TAREFA ATRIBUÍDA 1 ▸
Por favor, responda a estas perguntas sobre o excerto acerca do livro de José Megre:
(a) Há quanto tempo morreu José Megre?
(b) Quantas páginas tem o livro?
(c) Em que prova participou José Megre como piloto?
TAREFA ATRIBUÍDA 2 ▸ Escreva a continuação do excerto sobre o livro de José Megre, começando depois da última frase.

Fugas - Viagens

"Como Eu Vi Todos os Países do Mundo (Menos Um)"

Conhecer o mundo com José Megre ao volante

Por Luís Francisco

Ler "Como Eu Vi Todos os Países do Mundo (Menos Um)" é viajar pelo planeta à boleia de José Megre. A Fugas sentou-se no lugar do pendura e entregou o volante ao homem sem fronteiras

É quase um lugar-comum dizer-se que a vida é uma viagem. Mas há pessoas a quem esta definição assenta como uma luva e José Megre é, certamente, uma delas. O português que cirandou pelo mundo num misto de viajante e aventureiro morreu há um ano, mas continua, como fez em vida, a transportar-nos até paragens longínquas, mostrando-nos lugares mágicos e gentes únicas. A diferença é que agora o faz em livro.

Ao longo de mais de 500 páginas, "Como Eu Vi Todos os Países do Mundo (Menos Um)" é o relato de uma vida itinerante, que teve capítulos ditados pelas exigências da sua actividade profissional (participou no Paris-Dakar como piloto e organizou várias expedições em todo-o-terreno, por exemplo), mas que se alimentou, sobretudo, da feroz necessidade de conhecer cada vez mais, até o mundo inteiro se tornar a sua casa. Escrito quando a doença já lhe tolhia a capacidade física, é um testemunho vivo do espírito e da irrequietude de um homem sem fronteiras.

DADOS DE ORIGEM ▸
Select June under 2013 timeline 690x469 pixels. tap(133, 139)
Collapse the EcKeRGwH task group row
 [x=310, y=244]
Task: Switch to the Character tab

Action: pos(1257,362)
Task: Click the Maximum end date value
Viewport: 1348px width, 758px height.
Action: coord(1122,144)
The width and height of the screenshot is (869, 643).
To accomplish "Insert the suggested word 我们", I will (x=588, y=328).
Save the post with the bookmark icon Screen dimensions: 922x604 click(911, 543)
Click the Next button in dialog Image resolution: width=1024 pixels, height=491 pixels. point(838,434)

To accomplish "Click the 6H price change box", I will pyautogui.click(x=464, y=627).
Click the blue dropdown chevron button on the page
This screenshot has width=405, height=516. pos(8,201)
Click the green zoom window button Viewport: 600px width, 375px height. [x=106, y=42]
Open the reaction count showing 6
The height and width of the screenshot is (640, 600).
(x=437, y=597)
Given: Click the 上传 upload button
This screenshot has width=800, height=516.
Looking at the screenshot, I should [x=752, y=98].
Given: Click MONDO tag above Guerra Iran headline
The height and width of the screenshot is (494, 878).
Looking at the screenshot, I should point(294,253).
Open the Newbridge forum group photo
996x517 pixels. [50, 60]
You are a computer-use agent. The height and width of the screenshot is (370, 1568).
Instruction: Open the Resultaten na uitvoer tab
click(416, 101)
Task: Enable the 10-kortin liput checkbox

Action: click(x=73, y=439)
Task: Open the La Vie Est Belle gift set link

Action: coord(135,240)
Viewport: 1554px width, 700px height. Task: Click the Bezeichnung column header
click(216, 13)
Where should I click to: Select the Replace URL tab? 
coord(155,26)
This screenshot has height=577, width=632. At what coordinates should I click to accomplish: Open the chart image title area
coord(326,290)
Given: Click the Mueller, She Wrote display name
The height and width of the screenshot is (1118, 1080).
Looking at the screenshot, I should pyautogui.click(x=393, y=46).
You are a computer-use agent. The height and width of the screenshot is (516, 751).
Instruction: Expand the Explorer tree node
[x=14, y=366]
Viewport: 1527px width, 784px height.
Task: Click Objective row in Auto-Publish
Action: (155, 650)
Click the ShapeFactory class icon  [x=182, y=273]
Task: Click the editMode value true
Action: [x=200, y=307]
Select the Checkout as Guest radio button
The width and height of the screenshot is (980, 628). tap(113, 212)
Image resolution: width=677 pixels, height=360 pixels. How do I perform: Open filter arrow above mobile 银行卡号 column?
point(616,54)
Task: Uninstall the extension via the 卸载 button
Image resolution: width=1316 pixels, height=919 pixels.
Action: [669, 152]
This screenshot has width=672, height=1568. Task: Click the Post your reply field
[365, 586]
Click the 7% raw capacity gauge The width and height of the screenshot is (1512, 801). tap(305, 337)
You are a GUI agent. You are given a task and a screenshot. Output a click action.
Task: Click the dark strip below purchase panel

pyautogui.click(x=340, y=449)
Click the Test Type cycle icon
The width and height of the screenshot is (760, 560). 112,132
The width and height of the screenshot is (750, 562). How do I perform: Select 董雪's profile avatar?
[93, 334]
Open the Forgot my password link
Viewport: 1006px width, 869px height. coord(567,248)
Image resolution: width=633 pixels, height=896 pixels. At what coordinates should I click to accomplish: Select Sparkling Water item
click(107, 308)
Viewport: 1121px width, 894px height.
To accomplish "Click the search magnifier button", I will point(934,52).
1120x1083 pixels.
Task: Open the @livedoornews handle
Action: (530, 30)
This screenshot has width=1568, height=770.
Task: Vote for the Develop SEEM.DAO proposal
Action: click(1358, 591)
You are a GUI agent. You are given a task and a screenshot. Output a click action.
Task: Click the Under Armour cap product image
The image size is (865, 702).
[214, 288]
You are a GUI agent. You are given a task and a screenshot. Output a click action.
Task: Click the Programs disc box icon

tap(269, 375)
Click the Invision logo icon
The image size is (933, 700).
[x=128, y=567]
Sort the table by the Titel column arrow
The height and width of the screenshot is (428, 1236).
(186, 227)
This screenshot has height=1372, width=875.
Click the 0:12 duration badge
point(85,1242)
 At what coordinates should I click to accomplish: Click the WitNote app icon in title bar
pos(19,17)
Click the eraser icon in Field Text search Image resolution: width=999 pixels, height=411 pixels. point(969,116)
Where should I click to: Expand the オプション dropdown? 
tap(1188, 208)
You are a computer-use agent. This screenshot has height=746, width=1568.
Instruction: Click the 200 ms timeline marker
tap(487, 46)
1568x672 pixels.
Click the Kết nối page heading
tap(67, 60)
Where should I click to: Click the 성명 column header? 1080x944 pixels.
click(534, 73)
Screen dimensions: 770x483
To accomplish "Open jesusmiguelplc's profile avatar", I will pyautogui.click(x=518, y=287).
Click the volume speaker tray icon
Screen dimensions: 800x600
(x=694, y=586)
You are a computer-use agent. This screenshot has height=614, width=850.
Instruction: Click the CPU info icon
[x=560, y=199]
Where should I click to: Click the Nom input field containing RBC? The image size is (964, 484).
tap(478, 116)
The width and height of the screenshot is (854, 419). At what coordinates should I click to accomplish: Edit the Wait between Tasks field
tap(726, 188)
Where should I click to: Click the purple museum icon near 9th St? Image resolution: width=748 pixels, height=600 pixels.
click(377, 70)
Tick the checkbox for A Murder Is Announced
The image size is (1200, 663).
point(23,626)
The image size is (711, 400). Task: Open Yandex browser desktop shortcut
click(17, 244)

RESPOSTA ESCRITA 1 ▸
(a) Há um ano.
(b) Mais de 500 páginas.
(c) No Paris-Dakar.

RESPOSTA ESCRITA 2 ▸
Em 66 anos de vida, José Megre visitou todos os países soberanos do planeta excepto um, o Iraque, tornado inacessível pelos acontecimentos das últimas décadas. Um país que, curiosamente, poderia facilmente ter conhecido em ocasiões e viagens anteriores. Não o fez e perdeu a janela de oportunidade que ele próprio soube aproveitar em várias outras ocasiões - como aconteceu no Afeganistão, em 2006, fechado aos turistas logo após a sua passagem. E também na Birmânia ou na Coreia do Norte, só para dar mais dois exemplos.

Foi dos primeiros turistas a entrar em Timor-Leste, o que lhe valeu ter o passaporte validado não com o carimbo do país, mas sim das forças da ONU que zelavam pela segurança do território. No Butão, estima, terá liderado a primeira caravana automóvel a entrar no país, em 2001, no âmbito da expedição Terrano II Tibete.

De Portugal ao Haiti, o último estado soberano que visitou, em 2008, já numa altura em que assumira a missão de completar a lista de todos os países da Terra, José Megre nunca se contentou com a formalidade de carimbar o passaporte. Pelo contrário: por terra (na maior parte dos casos - e muito naturalmente, dado tratar-se de um apaixonado pela competição automóvel), por ar e por mar, ou de comboio, quis sempre conhecer realmente as terras que visitava.

Relatos de aventura

No livro e no seu site, a listagem dos países vem acompanhada pelos quilómetros percorridos e pelas estadias. Tudo somado, foram mais de 2,8 milhões de quilómetros percorridos no interior dos estados que visitou e onde passou 1759 dos dias da sua contagiante vida (e isto representa quase cinco anos fora de casa). Esteve em mais de metade das divisões administrativas de todos os países do mundo (quase 1900 das cerca de 3800 existentes) e cumpriu todos os grandes trajectos de cada continente, excepto uma travessia integral do México, outro dos (poucos) objectivos que a doença deixou por cumprir.

Ao longo do livro, Megre fala dos locais e das pessoas. Evita grandes reflexões sobre si e as suas emoções mais profundas, talvez por pudor, talvez por estar convencido de uma coisa que uma vez lhe disseram: "Escreves mal, mas contas bem!"